GIVEN RECORDS
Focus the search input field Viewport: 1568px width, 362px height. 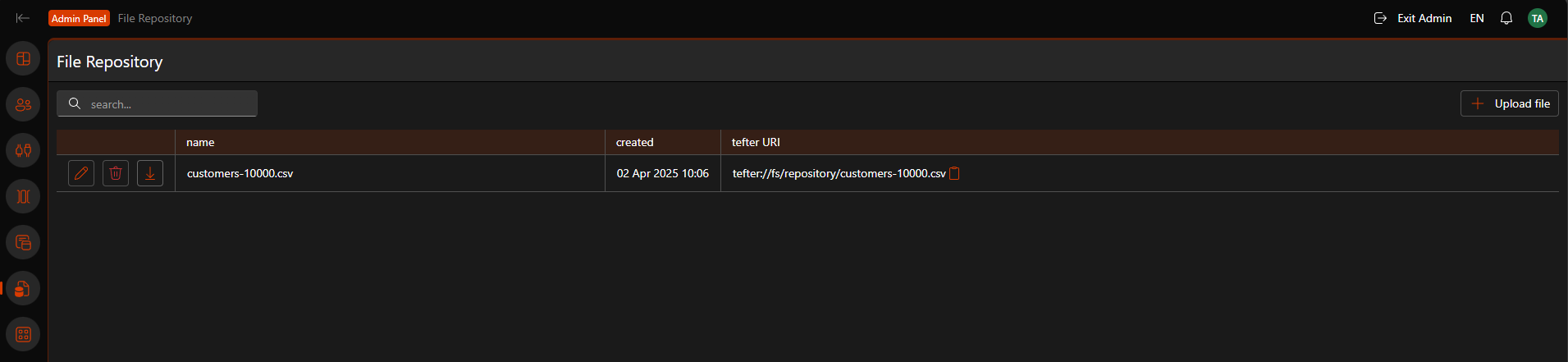click(157, 103)
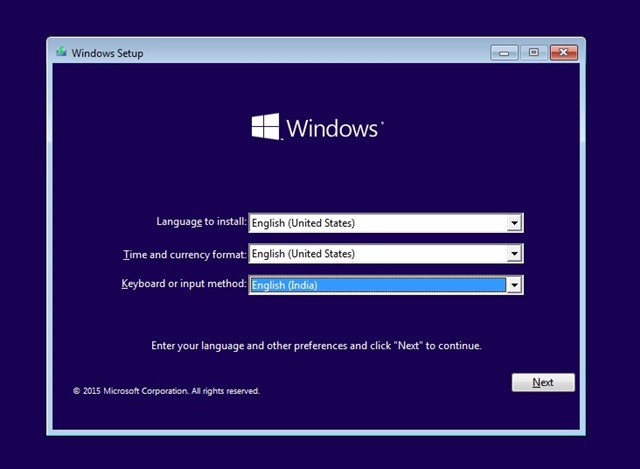Proceed with the Next button
This screenshot has width=640, height=469.
[543, 382]
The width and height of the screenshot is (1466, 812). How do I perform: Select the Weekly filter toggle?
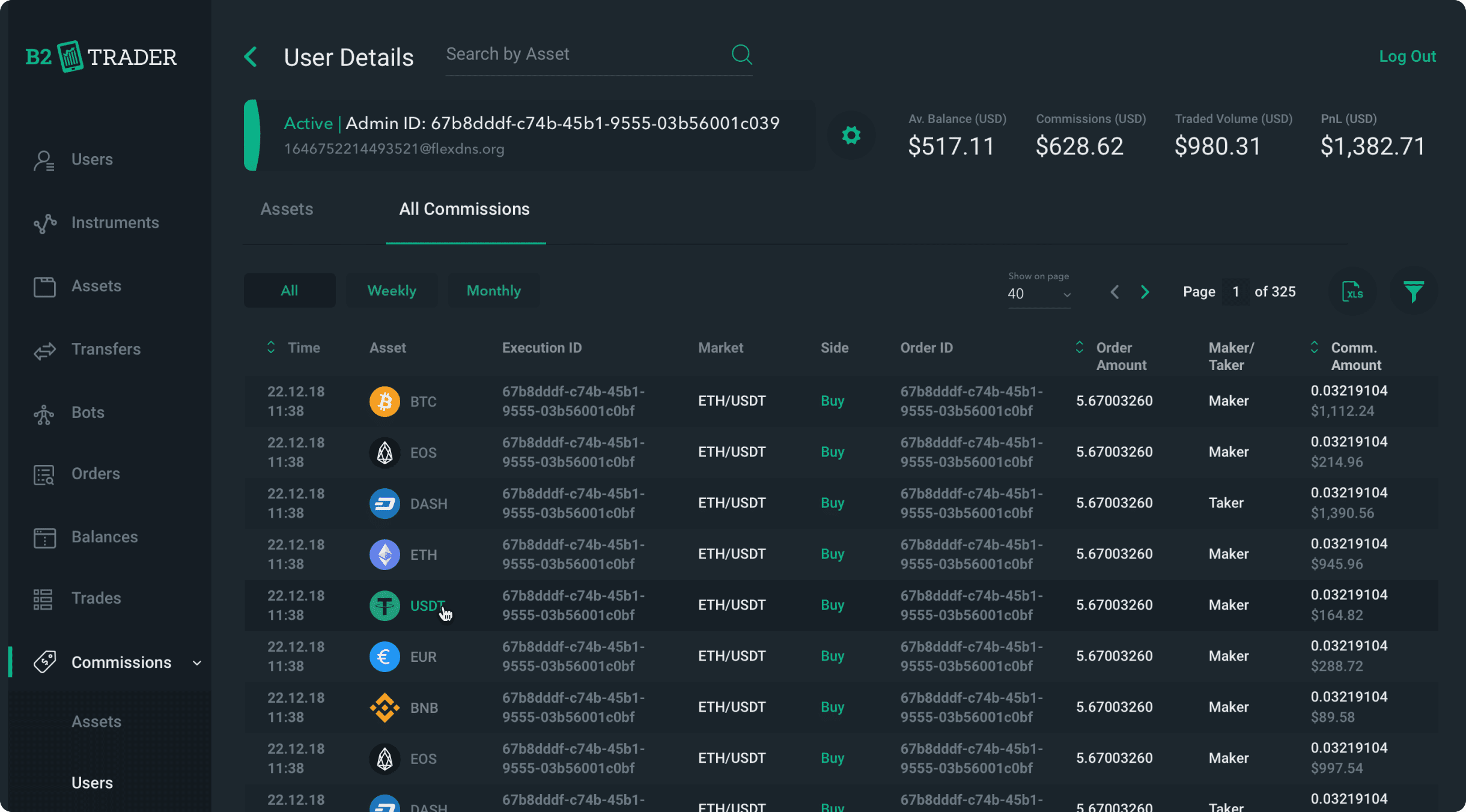392,291
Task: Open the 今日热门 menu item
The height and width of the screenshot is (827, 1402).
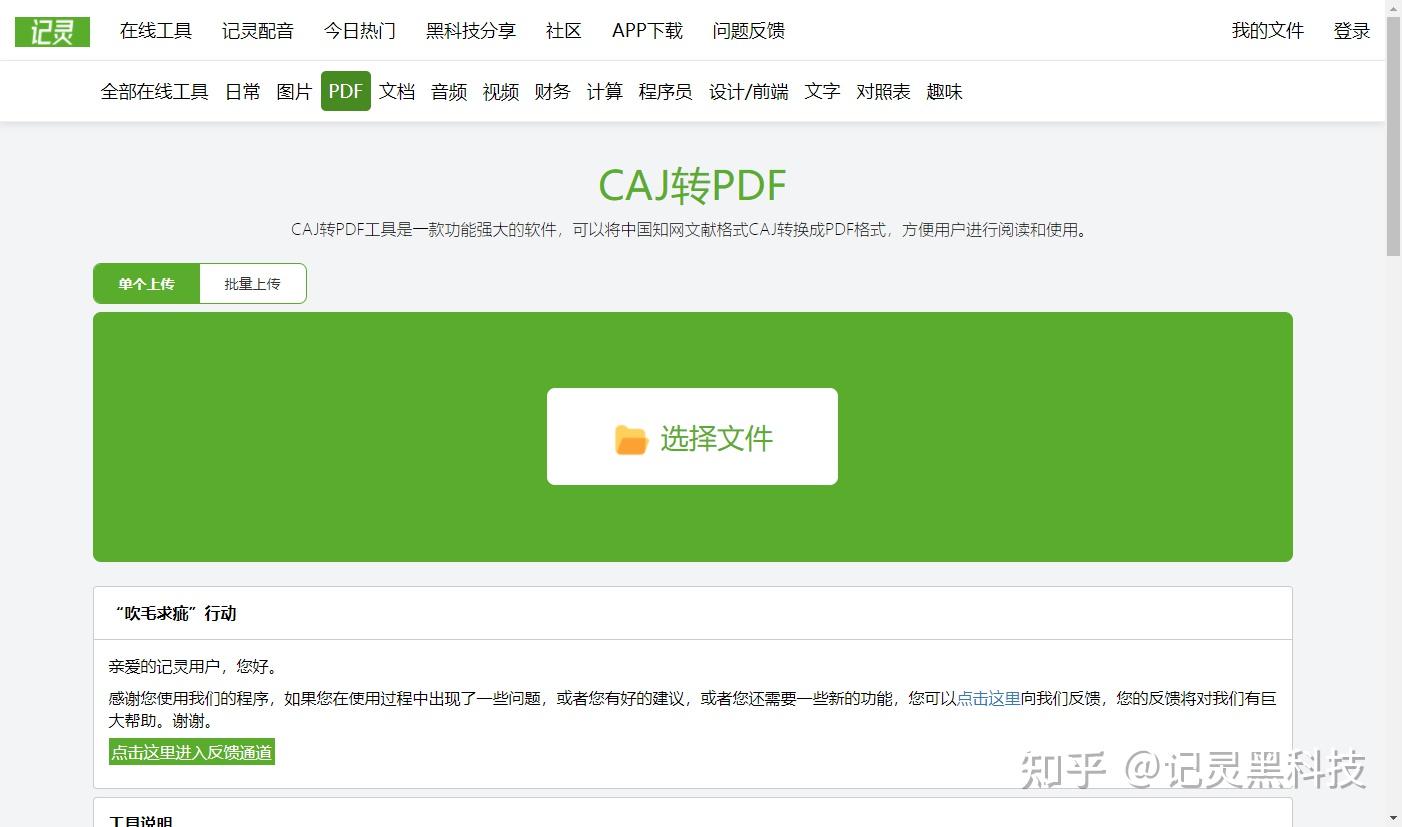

THE PROBLEM
When you find the line that contains "Task: Open the 今日热门 menu item", retype it and every line after it through the end of the data above, exactly, with no pictures.

EXERCISE RESULT
Task: Open the 今日热门 menu item
The height and width of the screenshot is (827, 1402).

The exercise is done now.